A couple weeks ago, I took a drive with my auction pal Rebecca to the antiques sale at Renninger’s in Kutztown, PA. It had been several years since I’d been to one of its twice-yearly productions, and I’m not so sure why not.
There were fewer vendors than I remembered from the past for this combination antiques sale/flea market, where sellers would set up booths with overhead covers and open tables far across the open field. This year, I could see the end of each row of booths while standing at the beginning of the row.
Yet, there were still some pretty nifty items for sale and for browsing, which was much of what I did. At one table under Renninger’s covered area, a woman was selling antique irons for pressing clothes. Some of them were more artistic than utilitarian. I didn’t envy the woman, though, who had to heat one of them and then slide that heavy hunk of metal across her family’s clothes. They were a lovely artifact to me but drudgery I’m sure to her.

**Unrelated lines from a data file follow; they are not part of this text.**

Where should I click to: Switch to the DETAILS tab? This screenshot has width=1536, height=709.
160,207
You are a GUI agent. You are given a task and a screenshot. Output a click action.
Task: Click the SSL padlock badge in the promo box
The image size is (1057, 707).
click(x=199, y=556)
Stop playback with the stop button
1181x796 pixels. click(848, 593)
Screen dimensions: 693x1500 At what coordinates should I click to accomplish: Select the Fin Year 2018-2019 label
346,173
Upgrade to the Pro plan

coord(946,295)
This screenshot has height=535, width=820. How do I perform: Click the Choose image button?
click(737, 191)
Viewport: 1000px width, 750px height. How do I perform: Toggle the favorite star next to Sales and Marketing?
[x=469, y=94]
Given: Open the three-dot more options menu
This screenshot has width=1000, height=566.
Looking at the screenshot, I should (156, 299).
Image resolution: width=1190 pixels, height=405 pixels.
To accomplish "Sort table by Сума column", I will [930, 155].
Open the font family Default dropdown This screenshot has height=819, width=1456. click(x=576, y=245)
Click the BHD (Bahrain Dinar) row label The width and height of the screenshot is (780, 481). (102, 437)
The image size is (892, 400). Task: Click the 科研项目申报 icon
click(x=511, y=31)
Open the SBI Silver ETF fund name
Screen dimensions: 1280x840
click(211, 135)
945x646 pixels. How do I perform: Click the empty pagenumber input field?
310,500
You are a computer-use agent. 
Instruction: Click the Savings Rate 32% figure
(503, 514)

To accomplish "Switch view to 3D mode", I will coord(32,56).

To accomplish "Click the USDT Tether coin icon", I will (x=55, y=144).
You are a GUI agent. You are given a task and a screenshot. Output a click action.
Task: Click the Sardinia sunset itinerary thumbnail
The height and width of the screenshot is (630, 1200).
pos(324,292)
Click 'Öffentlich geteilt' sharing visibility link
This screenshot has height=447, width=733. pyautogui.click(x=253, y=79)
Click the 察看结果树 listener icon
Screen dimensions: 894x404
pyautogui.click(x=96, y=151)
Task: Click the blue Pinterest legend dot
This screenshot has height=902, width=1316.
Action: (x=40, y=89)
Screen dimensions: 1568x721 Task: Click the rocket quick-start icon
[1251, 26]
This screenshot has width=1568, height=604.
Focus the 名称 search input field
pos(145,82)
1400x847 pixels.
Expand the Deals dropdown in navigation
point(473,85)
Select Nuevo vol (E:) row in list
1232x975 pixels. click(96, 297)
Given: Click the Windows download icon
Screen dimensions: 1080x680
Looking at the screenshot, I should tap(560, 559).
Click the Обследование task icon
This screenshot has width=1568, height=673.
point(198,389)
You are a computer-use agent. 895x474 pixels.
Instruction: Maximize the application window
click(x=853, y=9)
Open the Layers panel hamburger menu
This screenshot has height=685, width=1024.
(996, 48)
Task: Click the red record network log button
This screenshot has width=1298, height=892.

An iron with a beautiful red and chrome ball caught my eye instantly. It was a Sears iron, and the red ball held not water, as I thought, but fuel (either kerosene or gasoline). I later found several of these self-heating irons on the web. Sears and Montgomery Ward’s were said to be the most common of them, and were being sold in some areas up until after World War II.
The vendor’s table also held a wooden iron (a novelty item, I presumed), an all-brass iron and a child’s iron. Some of the irons were featured in three books that the woman’s husband David Irons had written: “Irons By Irons,” “More Irons By Irons” and “Even More Irons By Irons.”
The irons were just a few of the antiques that called my name that sunny day. They were all functional items that were used to make living a little easier. I even found more of them at an auction a week later.